The comment letter sent by the IRI described Section 338 as “unfortunate” because of the additional burdens this will place on sponsors. The DOL had previously issued an updated safe harbor ruling in 2020, Berkowitz says, which was more of a “notice and access” approach by which sponsors could default participants into electronic delivery if they were given the ability to opt out and were notified when disclosures were available.

Sponsors using the 2020 safe harbor, but not the 2002 safe harbor, will be subject to the annual paper requirements, Berkowitz says. Since Section 338 is a statutory requirement that the DOL cannot regulate away, the IRI letter advocated that the DOL “go no further than is clearly and absolutely necessary” to comply with SECURE 2.0. The IRI letter noted that electronic delivery is generally more secure than paper delivery and is more easily translated into other languages or to an audio file for vision-impaired participants.

Lump Sums

The ERIC letter also addressed disclosures of lump-sum buyout offers. Section 342 of SECURE 2.0 requires defined benefit plans to disclose several items to participants eligible for a lump sum payment. At 90 days before a lump-sum offer decision period, plan sponsors must disclose the assumptions used to calculate the lump sum, the value of annuities offered by the plan, tax rules involved with accepting a lump sum and a warning that annuities purchased in the market might be more expensive than those in the plan and that taking a lump sum exposes the recipient to longevity risk.

According to the ERIC letter, the DOL should not mandate any new factors to be disclosed, but should allow plans to list potential “positives” of taking a lump sum instead of “negatives.” For example, sponsors should be allowed to inform participants that lump sums can help estate planning and can pay off in the long run if the payment is invested well.

Section 342 does not contain any “negatives” for lump sums, per se, but would require disclosure on alternatives to the payment.

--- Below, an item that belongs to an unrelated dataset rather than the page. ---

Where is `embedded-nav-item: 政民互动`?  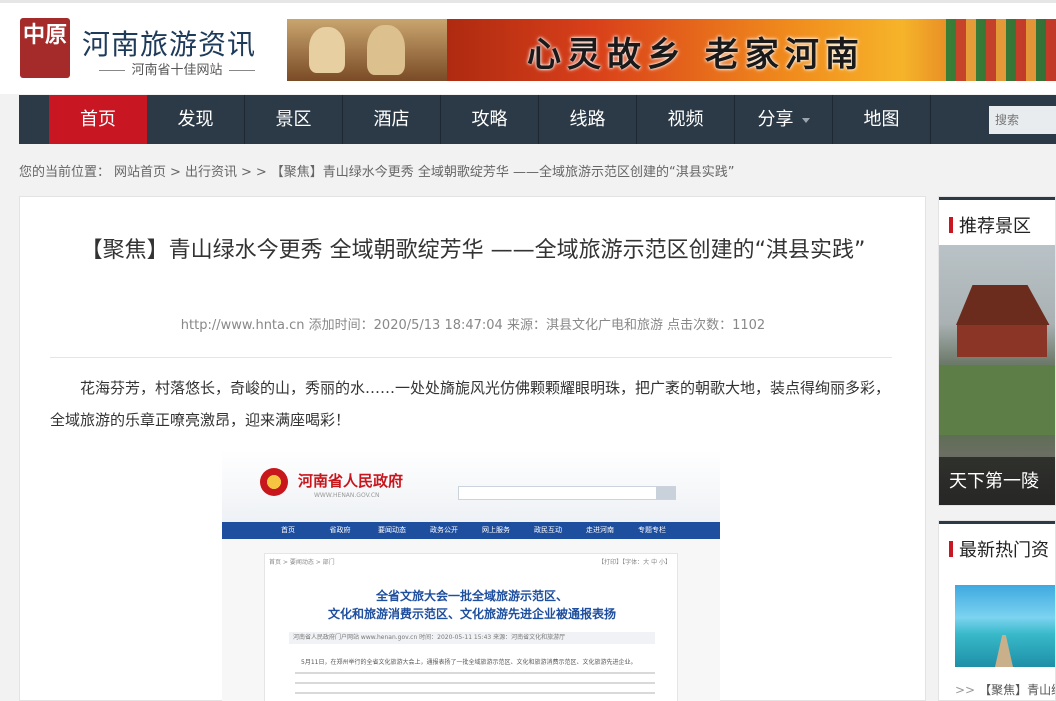
embedded-nav-item: 政民互动 is located at coordinates (548, 530).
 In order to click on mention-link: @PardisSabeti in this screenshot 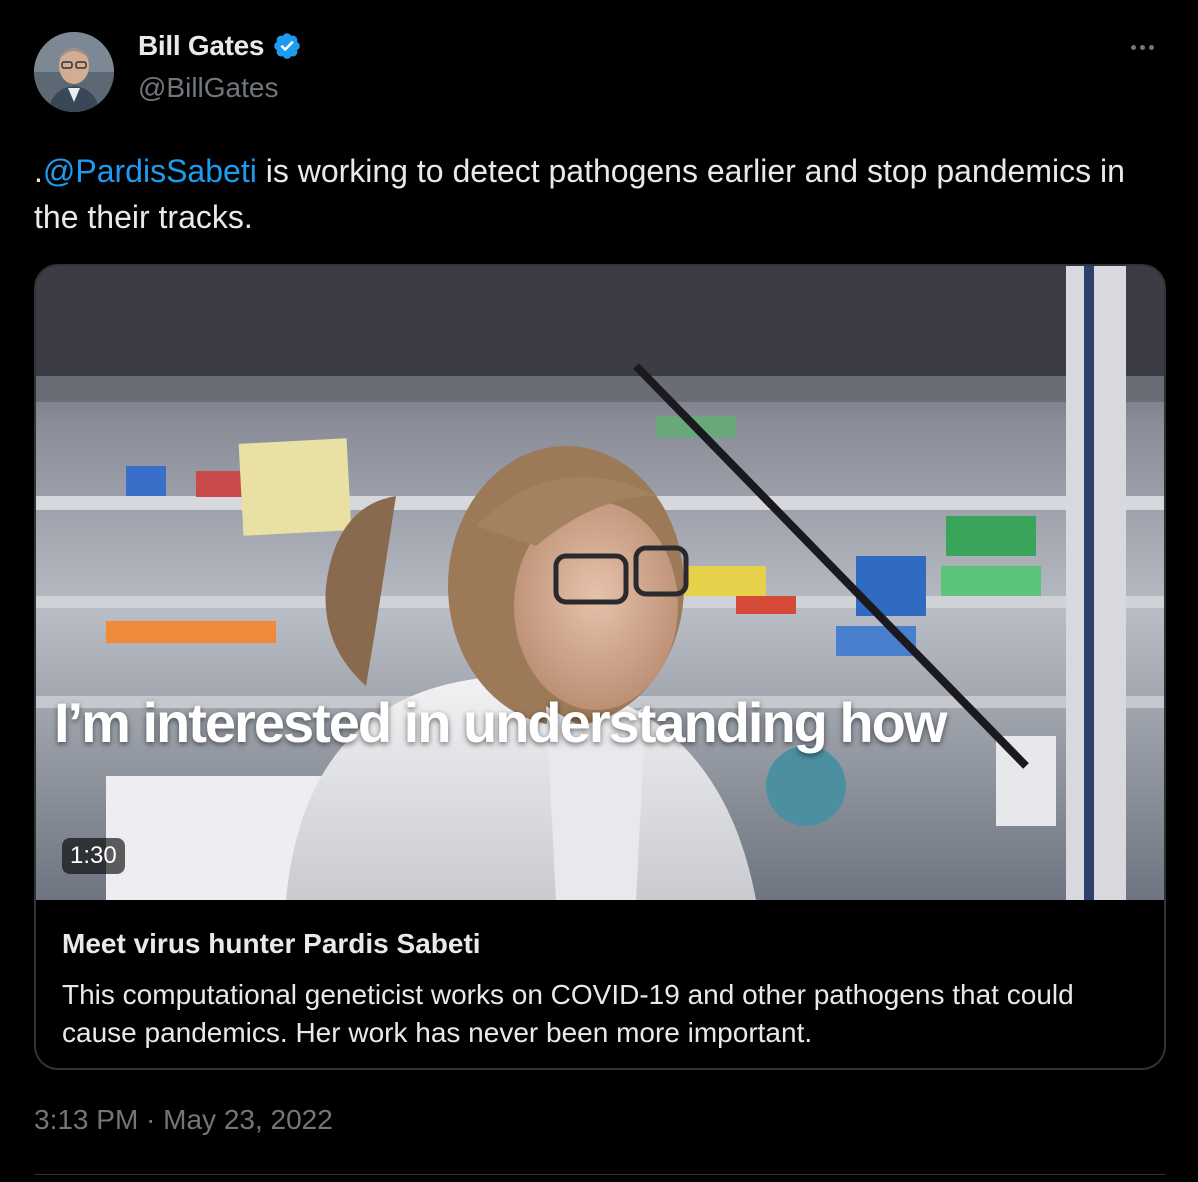, I will do `click(150, 171)`.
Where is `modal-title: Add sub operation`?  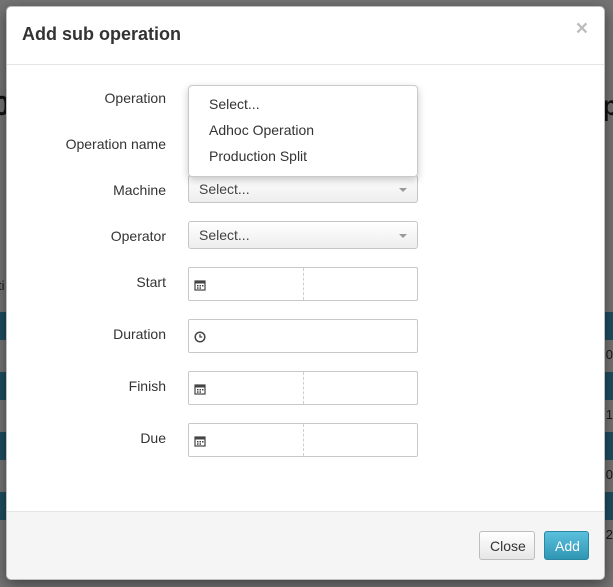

Andrew Banducci, the senior vice president for retirement and compensation policy at the ERIC, clarifies that the warnings in the disclosure “have a skeptical trend” and said that a Model Notice circulated by the DOL “does not provide a balanced perspective” on lump sum payments.

SECURE 2.0 requires the DOL and Department of the Treasury to issue joint regulations on the lump-sum provision no earlier than one year after the December 29, 2022, enactment of the law.

The comment period for the RFI closed on Wednesday, and it is not clear when the DOL will propose the regulations required. Sidecar ESAs are eligible to be created starting in 2024, but they are unlikely to be offered until regulatory guidance is issued.